— THE TASK —
Only a number is wanted: how many lines of the entries include the string "will"?

Source records:
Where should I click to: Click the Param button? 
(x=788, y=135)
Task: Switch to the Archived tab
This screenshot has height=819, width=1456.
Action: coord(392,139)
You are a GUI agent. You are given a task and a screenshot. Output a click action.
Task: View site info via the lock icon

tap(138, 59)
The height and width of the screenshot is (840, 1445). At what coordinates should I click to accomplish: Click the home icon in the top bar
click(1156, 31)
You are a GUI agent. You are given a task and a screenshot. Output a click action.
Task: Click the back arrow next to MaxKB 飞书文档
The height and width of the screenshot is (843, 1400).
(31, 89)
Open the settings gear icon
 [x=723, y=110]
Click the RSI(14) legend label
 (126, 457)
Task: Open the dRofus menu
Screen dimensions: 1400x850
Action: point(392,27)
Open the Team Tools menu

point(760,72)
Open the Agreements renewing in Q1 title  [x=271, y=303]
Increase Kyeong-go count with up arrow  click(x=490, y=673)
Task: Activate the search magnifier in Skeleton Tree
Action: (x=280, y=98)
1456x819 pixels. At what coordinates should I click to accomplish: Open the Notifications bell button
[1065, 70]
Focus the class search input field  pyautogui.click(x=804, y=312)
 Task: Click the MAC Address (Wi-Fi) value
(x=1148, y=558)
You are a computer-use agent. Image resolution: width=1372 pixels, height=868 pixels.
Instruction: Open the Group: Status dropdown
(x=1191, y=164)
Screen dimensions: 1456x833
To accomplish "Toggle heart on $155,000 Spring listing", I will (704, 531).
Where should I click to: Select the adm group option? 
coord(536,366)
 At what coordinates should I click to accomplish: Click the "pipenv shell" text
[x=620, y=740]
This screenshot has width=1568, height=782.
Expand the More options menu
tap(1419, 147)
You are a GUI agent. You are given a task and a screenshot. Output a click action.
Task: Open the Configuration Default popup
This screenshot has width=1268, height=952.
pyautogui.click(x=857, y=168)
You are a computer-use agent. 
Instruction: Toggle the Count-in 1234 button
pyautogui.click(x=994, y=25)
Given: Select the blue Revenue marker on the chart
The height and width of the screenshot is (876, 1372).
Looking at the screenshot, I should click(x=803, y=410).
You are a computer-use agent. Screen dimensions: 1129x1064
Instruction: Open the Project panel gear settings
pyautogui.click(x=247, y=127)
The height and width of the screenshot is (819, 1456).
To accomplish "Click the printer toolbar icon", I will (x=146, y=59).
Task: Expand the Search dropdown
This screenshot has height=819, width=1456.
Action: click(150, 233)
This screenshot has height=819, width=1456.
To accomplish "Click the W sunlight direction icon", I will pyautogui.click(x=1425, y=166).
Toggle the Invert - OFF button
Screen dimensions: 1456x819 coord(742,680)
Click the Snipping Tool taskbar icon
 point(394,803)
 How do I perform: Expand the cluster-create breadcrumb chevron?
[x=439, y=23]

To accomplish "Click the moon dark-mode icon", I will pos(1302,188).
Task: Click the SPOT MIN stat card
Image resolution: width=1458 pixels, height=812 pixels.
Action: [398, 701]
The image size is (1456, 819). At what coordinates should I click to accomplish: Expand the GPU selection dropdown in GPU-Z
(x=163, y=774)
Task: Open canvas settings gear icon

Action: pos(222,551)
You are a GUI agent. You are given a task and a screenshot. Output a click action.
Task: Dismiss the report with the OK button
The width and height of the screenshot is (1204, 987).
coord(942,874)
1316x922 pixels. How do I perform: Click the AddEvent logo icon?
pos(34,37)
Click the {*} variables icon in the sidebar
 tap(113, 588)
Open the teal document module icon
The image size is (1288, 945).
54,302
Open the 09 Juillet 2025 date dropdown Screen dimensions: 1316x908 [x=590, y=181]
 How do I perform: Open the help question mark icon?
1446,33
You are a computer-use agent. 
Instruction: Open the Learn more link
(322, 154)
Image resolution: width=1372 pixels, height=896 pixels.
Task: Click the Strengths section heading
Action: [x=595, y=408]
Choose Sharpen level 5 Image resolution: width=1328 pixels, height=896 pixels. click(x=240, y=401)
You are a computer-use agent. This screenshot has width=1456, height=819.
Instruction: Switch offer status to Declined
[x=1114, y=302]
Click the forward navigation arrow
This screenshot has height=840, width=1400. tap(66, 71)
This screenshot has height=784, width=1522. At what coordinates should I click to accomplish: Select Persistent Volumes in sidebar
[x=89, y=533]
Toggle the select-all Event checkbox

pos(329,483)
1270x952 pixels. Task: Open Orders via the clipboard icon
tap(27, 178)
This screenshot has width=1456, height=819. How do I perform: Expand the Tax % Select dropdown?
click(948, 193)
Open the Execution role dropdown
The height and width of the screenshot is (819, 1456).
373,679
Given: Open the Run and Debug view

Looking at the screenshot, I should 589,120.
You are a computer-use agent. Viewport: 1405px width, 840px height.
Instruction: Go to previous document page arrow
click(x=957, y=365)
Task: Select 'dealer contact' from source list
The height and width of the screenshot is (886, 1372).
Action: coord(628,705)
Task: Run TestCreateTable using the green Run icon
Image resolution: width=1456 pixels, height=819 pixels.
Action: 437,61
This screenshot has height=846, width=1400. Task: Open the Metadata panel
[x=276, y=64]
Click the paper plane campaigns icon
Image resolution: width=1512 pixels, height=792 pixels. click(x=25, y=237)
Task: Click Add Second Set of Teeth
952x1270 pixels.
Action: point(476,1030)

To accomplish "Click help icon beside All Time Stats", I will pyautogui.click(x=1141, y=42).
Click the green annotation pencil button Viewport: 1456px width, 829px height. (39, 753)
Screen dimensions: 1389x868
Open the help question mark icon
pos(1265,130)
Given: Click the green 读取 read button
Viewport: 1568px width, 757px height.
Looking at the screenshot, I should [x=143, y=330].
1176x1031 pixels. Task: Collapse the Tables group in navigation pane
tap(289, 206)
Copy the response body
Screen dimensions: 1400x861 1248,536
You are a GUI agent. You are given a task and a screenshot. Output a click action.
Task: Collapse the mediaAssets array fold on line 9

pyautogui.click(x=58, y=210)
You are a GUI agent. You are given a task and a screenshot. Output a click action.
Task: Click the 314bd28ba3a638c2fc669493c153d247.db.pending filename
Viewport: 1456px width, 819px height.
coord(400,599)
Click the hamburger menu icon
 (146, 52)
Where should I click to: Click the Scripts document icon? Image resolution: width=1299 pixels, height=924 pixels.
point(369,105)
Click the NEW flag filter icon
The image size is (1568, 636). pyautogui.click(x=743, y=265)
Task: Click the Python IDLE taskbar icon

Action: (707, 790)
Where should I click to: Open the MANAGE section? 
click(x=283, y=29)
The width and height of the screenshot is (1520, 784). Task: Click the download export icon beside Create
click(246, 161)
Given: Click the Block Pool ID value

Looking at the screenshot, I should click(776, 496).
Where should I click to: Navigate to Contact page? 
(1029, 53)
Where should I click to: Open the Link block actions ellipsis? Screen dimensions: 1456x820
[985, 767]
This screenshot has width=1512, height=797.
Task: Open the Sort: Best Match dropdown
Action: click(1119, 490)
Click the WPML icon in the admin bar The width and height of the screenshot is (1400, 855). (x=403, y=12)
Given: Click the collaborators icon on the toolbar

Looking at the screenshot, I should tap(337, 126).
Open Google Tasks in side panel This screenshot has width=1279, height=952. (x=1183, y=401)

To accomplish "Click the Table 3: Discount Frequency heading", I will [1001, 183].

— RESPONSE TO THIS TASK —
6